Joyce, for his part, strove to amuse her with whatever gleams of brightness he could find in his colonial adventures. Noakes grew to be the hero of an Arthurian cycle. As for the fat Boer woman, he was surprised at the amount of grim humour he extracted from her doings.

“I hope you are going to put it in a book,” Yvonne would say, with her little air of wisdom. “You must n’t waste it all upon me.”
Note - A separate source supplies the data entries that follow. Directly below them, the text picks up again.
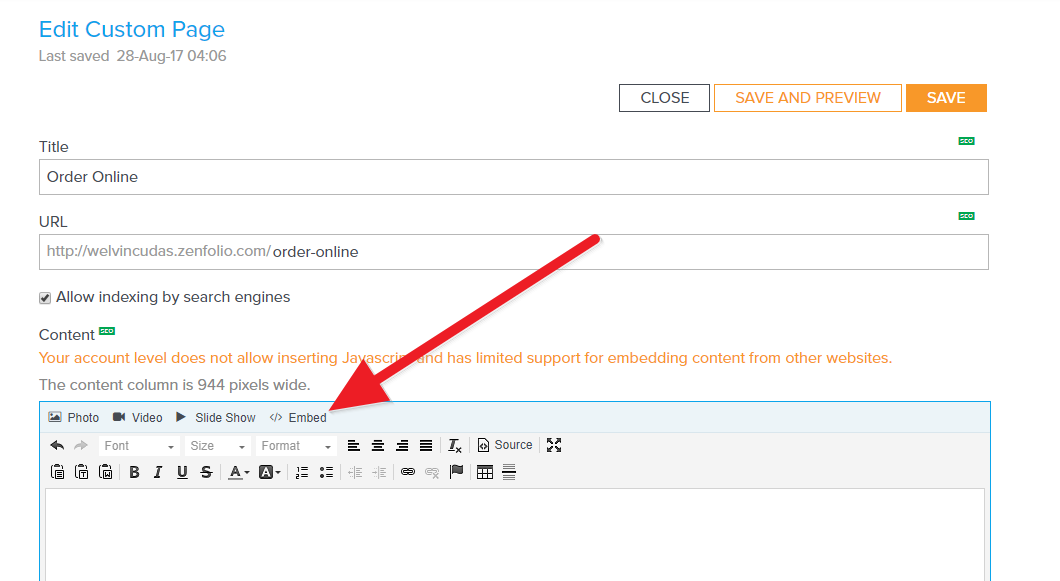This screenshot has height=581, width=1060.
Task: Toggle bold formatting
Action: point(134,472)
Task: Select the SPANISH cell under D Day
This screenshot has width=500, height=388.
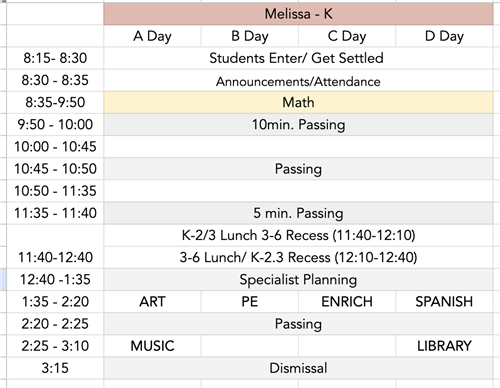Action: (444, 302)
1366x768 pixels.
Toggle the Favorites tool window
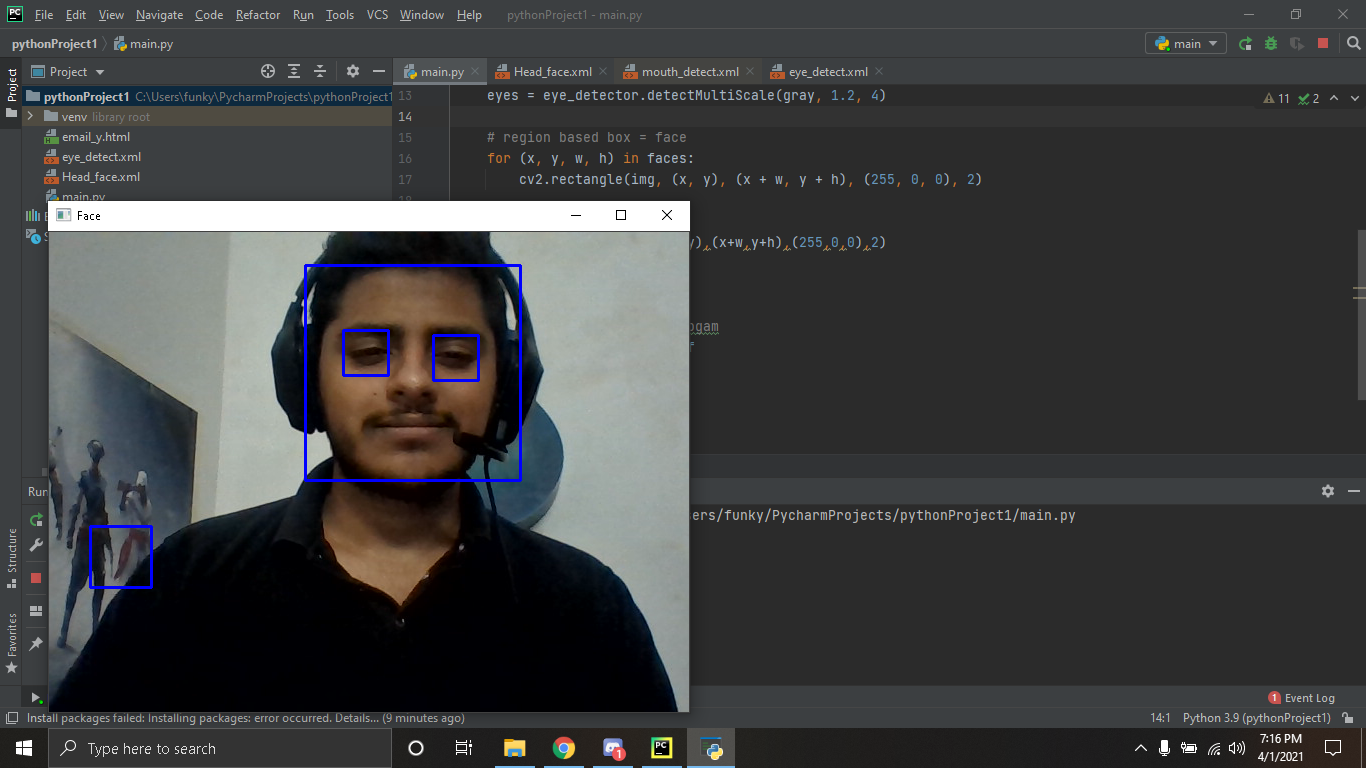click(x=12, y=642)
And Joyce, by thus disintegrating incidents from his confused mass of impressions, found the talks of material benefit as well as a delight. For a delight they were; the more so, because Yvonne’s gladness at his visits was so obviously genuine and spontaneous. She told him that she counted the hours between them. And Yvonne scarcely exaggerated. His visits were bright spots in a sorrowful, fear-haunted time. When he came, she summoned up all her strength and courage so as to make the hour pass pleasantly. Men do not like crying, complaining women, thought poor Yvonne. Unless she was bright for him, he might grow tired of coming, and then she would be lonelier than before. So Yvonne told him little of the anxieties that lay like a dead weight upon her poor little soul and kept her awake at nights, amid the moans of the sleeping women, that sounded faint and ghostly in the dim ward.
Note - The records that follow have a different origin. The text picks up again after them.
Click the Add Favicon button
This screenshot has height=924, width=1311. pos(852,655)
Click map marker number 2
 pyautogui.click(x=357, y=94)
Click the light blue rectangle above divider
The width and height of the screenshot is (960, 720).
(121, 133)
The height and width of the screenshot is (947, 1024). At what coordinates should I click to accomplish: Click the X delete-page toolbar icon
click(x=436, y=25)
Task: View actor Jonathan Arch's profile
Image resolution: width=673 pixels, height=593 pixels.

Her patient acceptance of her lot won Joyce’s admiration. But of her real position he had no idea. The gentleman in him that had survived his shame and degradation forbade him to pry into her private affairs. Besides, he took it for granted that when she recovered, she would live by herself again, in the old way, and that her drawing-room would be a haven of rest to him for indefinite years. The question of nursing alone, he thought, and her incomprehensible friendlessness, had brought her to the hospital. He longed for her to leave it.

One day, however, he found her lying down in bed, her hair in dark loose masses over the pillow, her face turned away towards the sister who was sitting by her side. The latter rose on seeing him, and hurried forward to meet him in the aisle.

“Be as kind as you can to her,” she said; “she is in great trouble to-day, poor little thing.”

“What is the matter?” asked Joyce, anxiously.